Shuttle services don’t offer solutions
Junior geography and environmental planning major Austin Davis said that in previous years the off-campus shuttles “weren’t much of a hassle to ride,” but that this year he has encountered some problems.
“I’ve experienced drivers not waiting at stops long enough, drivers taking the wrong routes and [the shuttles] becoming so overcrowded that the ride is not only longer and slower, but uncomfortable/possibly dangerous,” Davis said.
Davis, who has contacted Parking and Transportation Services with complaints three times this semester, claims to have had little success working with the department to find solutions to such problems.
“After I was finished, [the Parking and Transportation representative] could just repeat that my complaints were valid, and that they will be working to fix them,” Davis said, “He then expressed his apologies for my troubles, and explained that he could understand why I was so upset about the system.”

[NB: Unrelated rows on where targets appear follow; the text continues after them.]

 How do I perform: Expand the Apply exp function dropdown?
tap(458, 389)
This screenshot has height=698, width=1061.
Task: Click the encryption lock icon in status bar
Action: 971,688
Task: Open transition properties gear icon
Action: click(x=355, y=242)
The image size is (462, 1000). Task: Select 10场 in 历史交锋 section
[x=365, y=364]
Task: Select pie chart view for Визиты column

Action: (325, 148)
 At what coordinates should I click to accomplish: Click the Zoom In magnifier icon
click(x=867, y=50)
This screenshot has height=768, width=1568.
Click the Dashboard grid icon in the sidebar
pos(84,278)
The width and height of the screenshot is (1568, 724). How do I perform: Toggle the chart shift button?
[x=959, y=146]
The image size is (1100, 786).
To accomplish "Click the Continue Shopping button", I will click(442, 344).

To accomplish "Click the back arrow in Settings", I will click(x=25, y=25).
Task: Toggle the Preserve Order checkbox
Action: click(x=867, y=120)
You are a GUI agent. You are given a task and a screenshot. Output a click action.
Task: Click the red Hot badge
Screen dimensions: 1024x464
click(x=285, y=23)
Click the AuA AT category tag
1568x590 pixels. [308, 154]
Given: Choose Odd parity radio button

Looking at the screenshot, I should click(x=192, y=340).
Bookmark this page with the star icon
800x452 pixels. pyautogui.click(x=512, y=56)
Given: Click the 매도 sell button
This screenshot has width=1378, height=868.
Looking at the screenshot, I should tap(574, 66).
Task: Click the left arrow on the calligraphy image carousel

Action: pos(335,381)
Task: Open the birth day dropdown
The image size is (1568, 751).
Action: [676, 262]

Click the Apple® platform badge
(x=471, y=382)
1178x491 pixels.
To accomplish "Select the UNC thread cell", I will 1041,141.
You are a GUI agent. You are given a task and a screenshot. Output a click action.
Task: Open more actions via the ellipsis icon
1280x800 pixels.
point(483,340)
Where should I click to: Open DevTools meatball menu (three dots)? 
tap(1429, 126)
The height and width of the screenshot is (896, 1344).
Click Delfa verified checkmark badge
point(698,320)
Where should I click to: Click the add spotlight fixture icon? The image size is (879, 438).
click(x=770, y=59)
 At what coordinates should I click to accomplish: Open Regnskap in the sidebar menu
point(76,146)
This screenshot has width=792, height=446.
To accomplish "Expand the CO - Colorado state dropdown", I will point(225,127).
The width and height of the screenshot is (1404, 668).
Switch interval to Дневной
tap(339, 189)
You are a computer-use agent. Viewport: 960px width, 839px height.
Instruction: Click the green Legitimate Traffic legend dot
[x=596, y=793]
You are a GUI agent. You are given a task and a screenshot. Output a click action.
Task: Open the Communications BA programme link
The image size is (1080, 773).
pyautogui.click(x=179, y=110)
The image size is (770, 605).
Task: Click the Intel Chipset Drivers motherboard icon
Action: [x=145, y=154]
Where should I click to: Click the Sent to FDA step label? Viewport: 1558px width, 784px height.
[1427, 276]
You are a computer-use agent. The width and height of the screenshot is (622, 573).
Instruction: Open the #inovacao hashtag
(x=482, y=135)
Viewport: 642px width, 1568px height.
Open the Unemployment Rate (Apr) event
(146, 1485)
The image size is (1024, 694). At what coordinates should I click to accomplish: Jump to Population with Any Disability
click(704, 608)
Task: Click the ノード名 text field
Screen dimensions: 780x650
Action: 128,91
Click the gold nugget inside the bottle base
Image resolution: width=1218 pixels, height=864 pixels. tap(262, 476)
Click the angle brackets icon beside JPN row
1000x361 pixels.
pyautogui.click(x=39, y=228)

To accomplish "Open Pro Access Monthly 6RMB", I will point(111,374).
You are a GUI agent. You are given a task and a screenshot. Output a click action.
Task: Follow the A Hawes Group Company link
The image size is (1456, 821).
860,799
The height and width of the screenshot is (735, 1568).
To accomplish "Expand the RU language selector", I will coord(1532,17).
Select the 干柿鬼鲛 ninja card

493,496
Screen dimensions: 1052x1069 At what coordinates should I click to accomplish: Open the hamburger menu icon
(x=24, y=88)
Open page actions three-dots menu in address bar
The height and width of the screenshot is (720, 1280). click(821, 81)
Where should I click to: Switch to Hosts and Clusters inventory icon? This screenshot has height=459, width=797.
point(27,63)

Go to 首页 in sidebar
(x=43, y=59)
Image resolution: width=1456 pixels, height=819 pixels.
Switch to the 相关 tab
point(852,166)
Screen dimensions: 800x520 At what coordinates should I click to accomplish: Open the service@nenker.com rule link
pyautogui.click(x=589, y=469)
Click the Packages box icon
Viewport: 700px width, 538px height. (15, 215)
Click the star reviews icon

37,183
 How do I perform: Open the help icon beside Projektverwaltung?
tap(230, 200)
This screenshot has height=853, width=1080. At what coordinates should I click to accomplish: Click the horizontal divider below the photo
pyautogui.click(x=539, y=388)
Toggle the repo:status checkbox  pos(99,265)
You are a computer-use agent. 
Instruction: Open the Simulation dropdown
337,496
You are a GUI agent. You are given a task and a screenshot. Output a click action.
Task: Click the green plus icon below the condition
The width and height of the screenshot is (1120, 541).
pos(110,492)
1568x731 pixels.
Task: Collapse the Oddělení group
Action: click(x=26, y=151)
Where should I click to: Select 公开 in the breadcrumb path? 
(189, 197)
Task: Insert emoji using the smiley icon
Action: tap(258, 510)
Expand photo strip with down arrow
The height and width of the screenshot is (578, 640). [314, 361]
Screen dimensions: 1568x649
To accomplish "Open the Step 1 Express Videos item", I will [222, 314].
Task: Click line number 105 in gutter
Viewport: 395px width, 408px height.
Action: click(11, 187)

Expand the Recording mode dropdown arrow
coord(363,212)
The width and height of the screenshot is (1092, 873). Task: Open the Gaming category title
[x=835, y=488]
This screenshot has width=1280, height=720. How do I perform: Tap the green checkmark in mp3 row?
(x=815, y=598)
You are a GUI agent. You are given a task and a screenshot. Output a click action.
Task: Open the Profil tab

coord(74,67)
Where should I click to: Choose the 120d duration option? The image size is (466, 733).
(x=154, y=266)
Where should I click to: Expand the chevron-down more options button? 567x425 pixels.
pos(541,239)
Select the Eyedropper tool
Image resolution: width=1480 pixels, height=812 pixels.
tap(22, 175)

According to Pam Mooney, Director of Parking and Transportation Services, complaints to the department are generally met this way, and with suggestions about scheduling and student time-management.
“Don’t wait until the very last shuttle that’s going to get you to class. Take an earlier shuttle so that, in case something happens, you have a little bit of flexible time in there, some cushion,” Mooney said. “But, overall, the shuttles run very well. We have a Nextbus system where we can actually track them and see where they are, when they are, what the ridership is, how many people and everything.”
Davis also notes that the shuffling of shuttle drivers, while not the root of the problem, may contribute toward some of the discourse he’s experienced with the transportation.
“[Parking and Transportation] said that they had been hiring and firing and training new drivers, which would explain the wrong routes, but he could do nothing to make the routes more frequent,” Davis said.
Technically considered “heavy equipment operators,” the shuttle and bus drivers are noted as holding state positions. While the hiring process for potential drivers isn’t grueling, it does require applicants to have held a commercial driver’s license with at least two years experience of driving that type of vehicle before the process can go any further.
“Once they get past that, we interview them like any other job. We interview them, we see what their background is and everything and if we feel they’re suitable and somebody we want to be on the operation, we’ll bring them on board,” Mooney said.
In addition to the experience garnered by driving the same kind of vehicle for more than two years, Mooney notes that there are a few training practices specific to the University.
“Obviously they have to learn the routes, so we have to teach them the routes. There are certain things as a campus that we do,” Mooney said. “We’re very service oriented and everything so we make sure that they learn the different buildings and where certain popular services are.”
Mooney, who admits that the department does get a few complaints, maintains that the services provided on and off-campus are generally efficient and says that the most common complaints concern timeliness, which can be difficult to control once the shuttles and buses are already in circulation.
“The complaints we typically get are that ‘the bus is running late.’ Unfortunately, we’re sort of at the whim of traffic and accidents and things like that so we do our best. If we have to modify schedules we look at that and try and tweet them so they’re pretty reliable,” Mooney said, “We have between an 85 to 90 percent on time rate, which is pretty good. We want to make it better, but we’re running into some construction issues and things this year.”
Davis, who agrees that something in the system ought to change, has some suggestions.
“I just feel like for one of the state’s largest public schools, there should be a much better shuttle system. During rush hour/early morning/late night/Tiger route the Nextbus App just doesn’t work,” Davis said. “There should be more routes both on and off campus, because taking the shuttle from the [Center for the Arts] to West Village should theoretically be shorter than walking, but it’s not.”